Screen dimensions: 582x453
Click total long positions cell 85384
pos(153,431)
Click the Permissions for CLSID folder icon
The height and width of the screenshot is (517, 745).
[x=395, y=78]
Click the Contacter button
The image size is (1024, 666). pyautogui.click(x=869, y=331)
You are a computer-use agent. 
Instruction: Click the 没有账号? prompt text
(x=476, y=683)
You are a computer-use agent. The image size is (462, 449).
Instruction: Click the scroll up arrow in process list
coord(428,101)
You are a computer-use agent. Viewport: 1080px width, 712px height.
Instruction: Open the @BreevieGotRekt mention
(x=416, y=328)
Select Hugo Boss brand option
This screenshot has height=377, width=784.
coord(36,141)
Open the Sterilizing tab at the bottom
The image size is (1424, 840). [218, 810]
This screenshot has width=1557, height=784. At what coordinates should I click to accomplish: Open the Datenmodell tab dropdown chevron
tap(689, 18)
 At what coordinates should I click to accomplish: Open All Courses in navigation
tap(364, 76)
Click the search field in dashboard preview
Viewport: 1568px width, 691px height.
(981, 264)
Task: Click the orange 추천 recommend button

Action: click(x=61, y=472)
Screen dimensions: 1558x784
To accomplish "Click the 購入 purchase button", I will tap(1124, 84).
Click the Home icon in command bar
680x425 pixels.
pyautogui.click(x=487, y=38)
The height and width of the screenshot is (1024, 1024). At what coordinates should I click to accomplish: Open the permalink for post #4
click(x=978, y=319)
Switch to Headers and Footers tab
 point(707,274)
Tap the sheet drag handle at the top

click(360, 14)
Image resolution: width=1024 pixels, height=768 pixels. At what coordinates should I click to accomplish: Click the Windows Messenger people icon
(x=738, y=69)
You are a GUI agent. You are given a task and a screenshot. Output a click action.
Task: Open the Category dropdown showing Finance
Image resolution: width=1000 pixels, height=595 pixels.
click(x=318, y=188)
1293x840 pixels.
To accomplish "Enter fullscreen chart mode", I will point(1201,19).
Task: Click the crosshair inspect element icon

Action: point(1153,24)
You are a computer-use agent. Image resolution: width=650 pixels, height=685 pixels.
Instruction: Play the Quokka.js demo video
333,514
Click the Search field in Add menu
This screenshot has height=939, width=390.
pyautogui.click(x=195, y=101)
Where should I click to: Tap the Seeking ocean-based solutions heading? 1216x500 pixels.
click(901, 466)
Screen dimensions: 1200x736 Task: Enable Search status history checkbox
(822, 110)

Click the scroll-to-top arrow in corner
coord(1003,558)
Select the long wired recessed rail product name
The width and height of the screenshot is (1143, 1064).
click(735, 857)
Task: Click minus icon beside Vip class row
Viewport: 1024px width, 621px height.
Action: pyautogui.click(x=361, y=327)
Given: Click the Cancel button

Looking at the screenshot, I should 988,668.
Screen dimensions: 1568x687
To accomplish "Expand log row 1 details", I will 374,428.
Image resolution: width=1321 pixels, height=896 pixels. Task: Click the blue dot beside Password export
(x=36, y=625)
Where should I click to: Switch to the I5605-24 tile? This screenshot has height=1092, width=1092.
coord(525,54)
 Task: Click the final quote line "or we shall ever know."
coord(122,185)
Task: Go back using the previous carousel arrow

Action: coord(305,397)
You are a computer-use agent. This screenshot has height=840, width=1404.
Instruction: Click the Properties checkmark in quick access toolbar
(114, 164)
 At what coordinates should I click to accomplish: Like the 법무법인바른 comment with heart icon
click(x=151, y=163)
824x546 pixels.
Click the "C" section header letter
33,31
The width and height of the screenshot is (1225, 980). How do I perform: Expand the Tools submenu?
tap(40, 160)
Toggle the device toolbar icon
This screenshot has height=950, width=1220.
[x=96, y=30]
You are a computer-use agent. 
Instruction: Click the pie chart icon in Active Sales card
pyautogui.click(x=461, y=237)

*-*-*

◆ Instruction ◆
Render all of the data above as a numbered list, leaving out the blank lines.

◆ Expected answer ◆
1. Screen dimensions: 582x453
2. Click total long positions cell 85384
3. pos(153,431)
4. Click the Permissions for CLSID folder icon
5. The height and width of the screenshot is (517, 745).
6. [x=395, y=78]
7. Click the Contacter button
8. The image size is (1024, 666). pyautogui.click(x=869, y=331)
9. You are a computer-use agent. 
10. Instruction: Click the 没有账号? prompt text
11. (x=476, y=683)
12. You are a computer-use agent. The image size is (462, 449).
13. Instruction: Click the scroll up arrow in process list
14. coord(428,101)
15. You are a computer-use agent. Viewport: 1080px width, 712px height.
16. Instruction: Open the @BreevieGotRekt mention
17. (x=416, y=328)
18. Select Hugo Boss brand option
19. This screenshot has height=377, width=784.
20. coord(36,141)
21. Open the Sterilizing tab at the bottom
22. The image size is (1424, 840). [218, 810]
23. This screenshot has width=1557, height=784. At what coordinates should I click to accomplish: Open the Datenmodell tab dropdown chevron
24. tap(689, 18)
25.  At what coordinates should I click to accomplish: Open All Courses in navigation
26. tap(364, 76)
27. Click the search field in dashboard preview
28. Viewport: 1568px width, 691px height.
29. (981, 264)
30. Task: Click the orange 추천 recommend button
31. Action: click(x=61, y=472)
32. Screen dimensions: 1558x784
33. To accomplish "Click the 購入 purchase button", I will tap(1124, 84).
34. Click the Home icon in command bar
35. 680x425 pixels.
36. pyautogui.click(x=487, y=38)
37. The height and width of the screenshot is (1024, 1024). At what coordinates should I click to accomplish: Open the permalink for post #4
38. click(x=978, y=319)
39. Switch to Headers and Footers tab
40.  point(707,274)
41. Tap the sheet drag handle at the top
42. click(360, 14)
43. Image resolution: width=1024 pixels, height=768 pixels. At what coordinates should I click to accomplish: Click the Windows Messenger people icon
44. (x=738, y=69)
45. You are a GUI agent. You are given a task and a screenshot. Output a click action.
46. Task: Open the Category dropdown showing Finance
47. Image resolution: width=1000 pixels, height=595 pixels.
48. click(x=318, y=188)
49. 1293x840 pixels.
50. To accomplish "Enter fullscreen chart mode", I will point(1201,19).
51. Task: Click the crosshair inspect element icon
52. Action: point(1153,24)
53. You are a computer-use agent. Image resolution: width=650 pixels, height=685 pixels.
54. Instruction: Play the Quokka.js demo video
55. 333,514
56. Click the Search field in Add menu
57. This screenshot has height=939, width=390.
58. pyautogui.click(x=195, y=101)
59. Where should I click to: Tap the Seeking ocean-based solutions heading? 1216x500 pixels.
60. click(901, 466)
61. Screen dimensions: 1200x736 Task: Enable Search status history checkbox
62. (822, 110)
63. Click the scroll-to-top arrow in corner
64. coord(1003,558)
65. Select the long wired recessed rail product name
66. The width and height of the screenshot is (1143, 1064).
67. click(735, 857)
68. Task: Click minus icon beside Vip class row
69. Viewport: 1024px width, 621px height.
70. Action: pyautogui.click(x=361, y=327)
71. Given: Click the Cancel button
72. Looking at the screenshot, I should 988,668.
73. Screen dimensions: 1568x687
74. To accomplish "Expand log row 1 details", I will 374,428.
75. Image resolution: width=1321 pixels, height=896 pixels. Task: Click the blue dot beside Password export
76. (x=36, y=625)
77. Where should I click to: Switch to the I5605-24 tile? This screenshot has height=1092, width=1092.
78. coord(525,54)
79.  Task: Click the final quote line "or we shall ever know."
80. coord(122,185)
81. Task: Go back using the previous carousel arrow
82. Action: coord(305,397)
83. You are a computer-use agent. This screenshot has height=840, width=1404.
84. Instruction: Click the Properties checkmark in quick access toolbar
85. (114, 164)
86.  At what coordinates should I click to accomplish: Like the 법무법인바른 comment with heart icon
87. click(x=151, y=163)
88. 824x546 pixels.
89. Click the "C" section header letter
90. 33,31
91. The width and height of the screenshot is (1225, 980). How do I perform: Expand the Tools submenu?
92. tap(40, 160)
93. Toggle the device toolbar icon
94. This screenshot has height=950, width=1220.
95. [x=96, y=30]
96. You are a computer-use agent. 
97. Instruction: Click the pie chart icon in Active Sales card
98. pyautogui.click(x=461, y=237)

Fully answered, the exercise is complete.